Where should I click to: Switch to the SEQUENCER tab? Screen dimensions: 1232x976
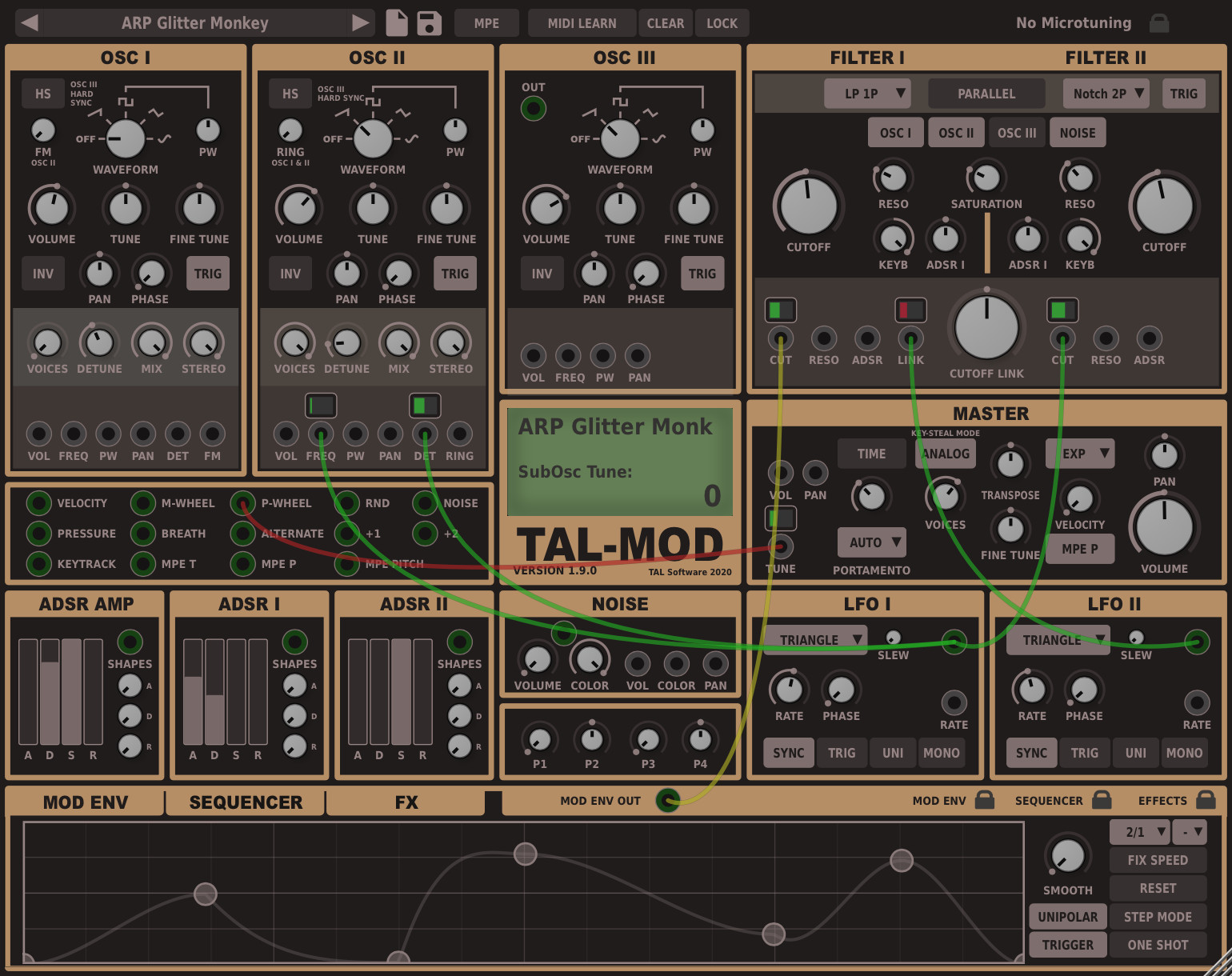[x=246, y=802]

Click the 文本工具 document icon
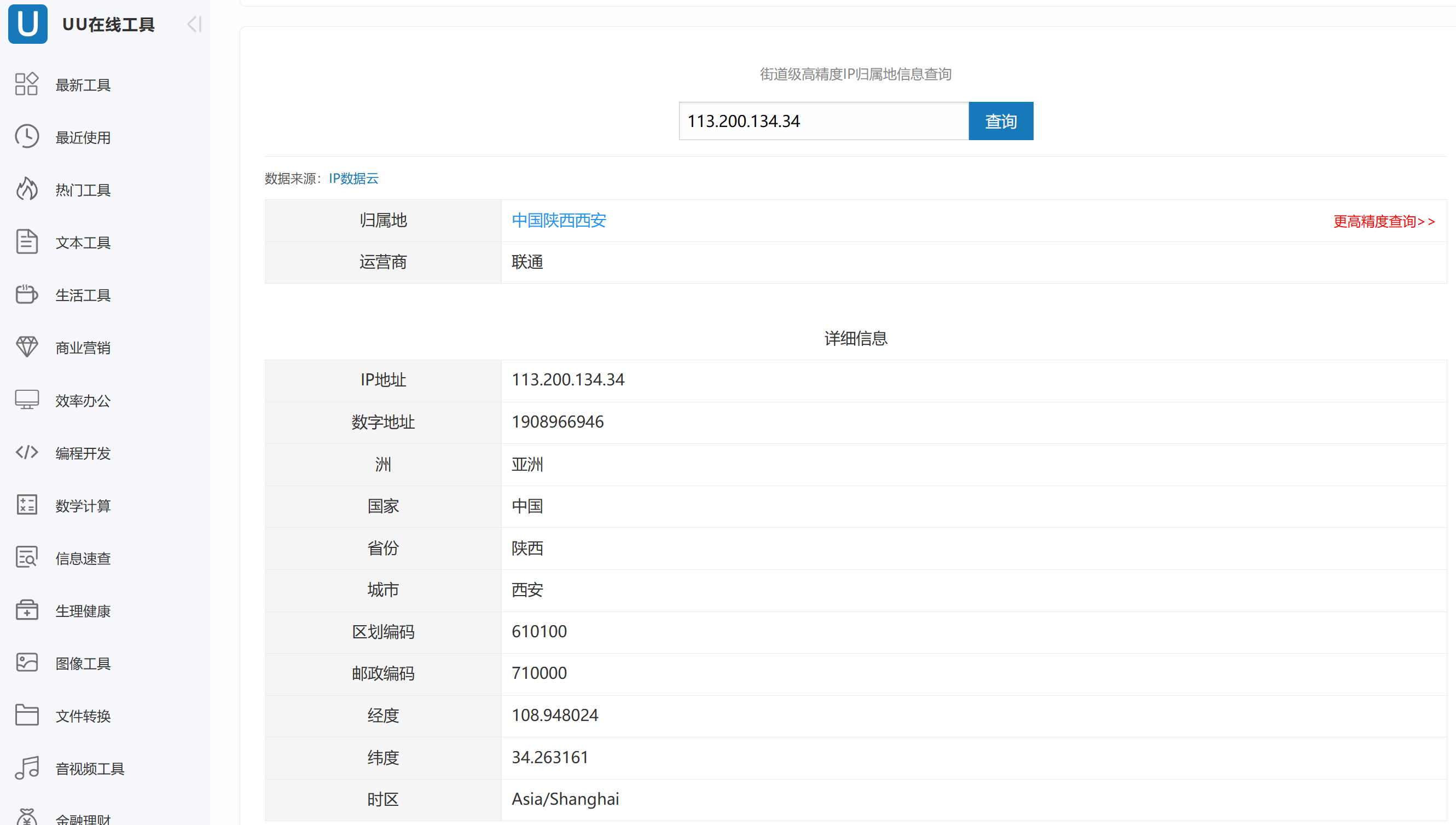pyautogui.click(x=27, y=242)
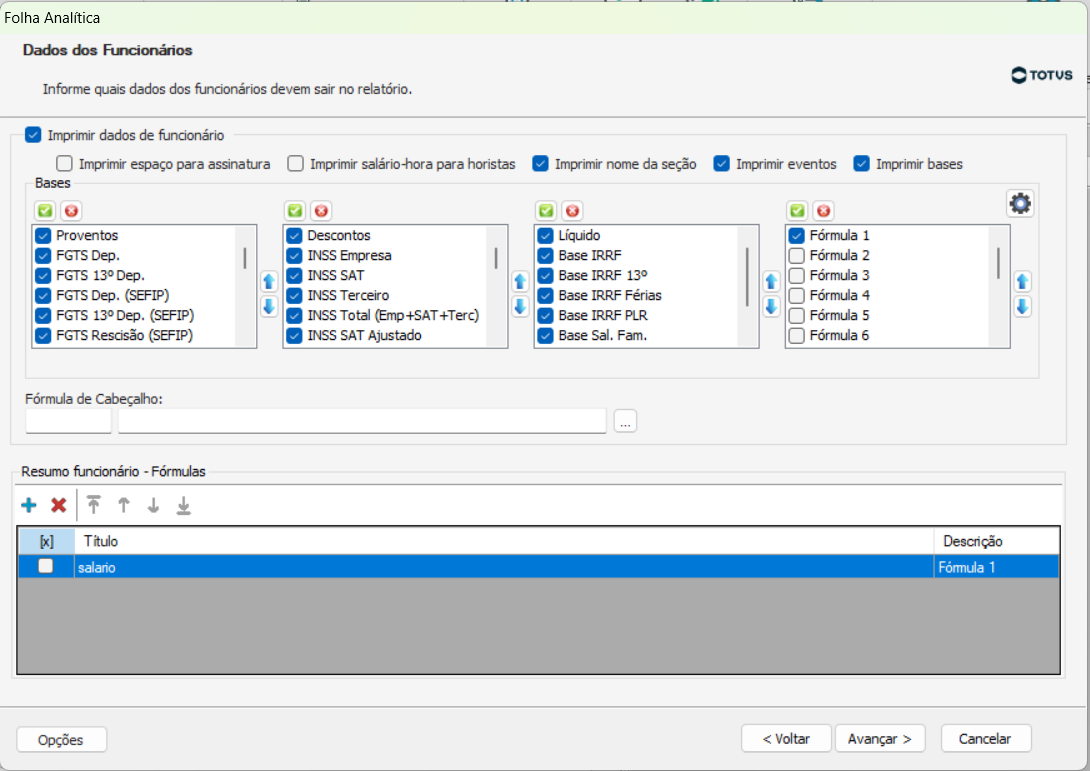
Task: Click the blue plus add formula icon
Action: click(x=29, y=506)
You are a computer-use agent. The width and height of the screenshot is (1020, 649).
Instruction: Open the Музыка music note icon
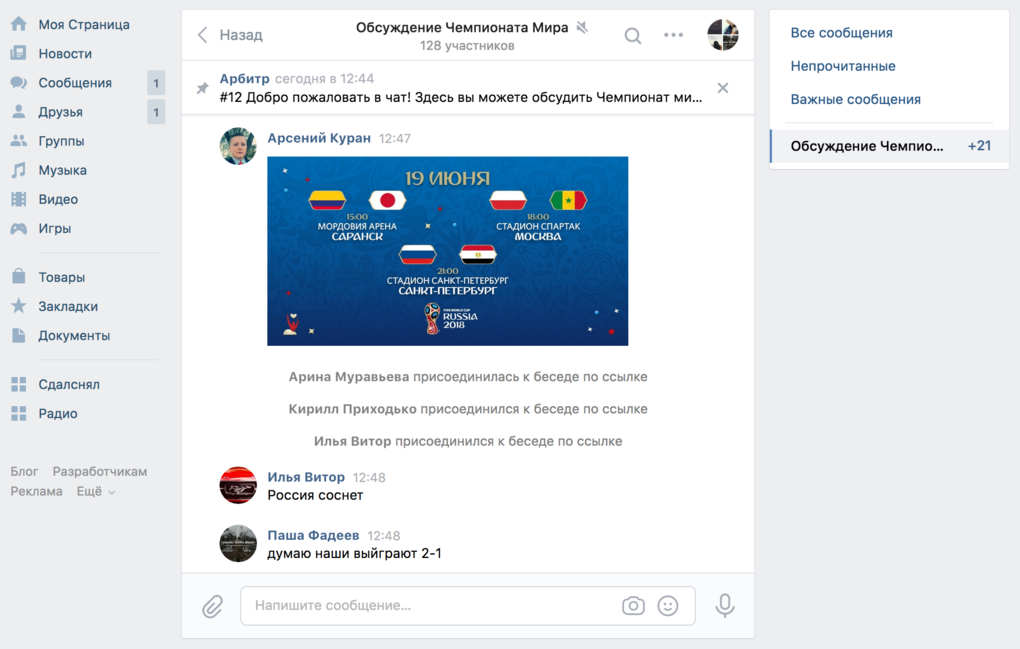coord(19,170)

————————

● Task objective:
Copy out the lines above word for word, leaving out the pictures.

● Task response:
Where should I click to: Switch to the SEQUENCER tab? Screen dimensions: 1232x976
[x=246, y=802]

Click the 文本工具 document icon
pyautogui.click(x=27, y=242)
Task: Click the blue plus add formula icon
Action: click(x=29, y=506)
You are a computer-use agent. The width and height of the screenshot is (1020, 649).
Instruction: Open the Музыка music note icon
coord(19,170)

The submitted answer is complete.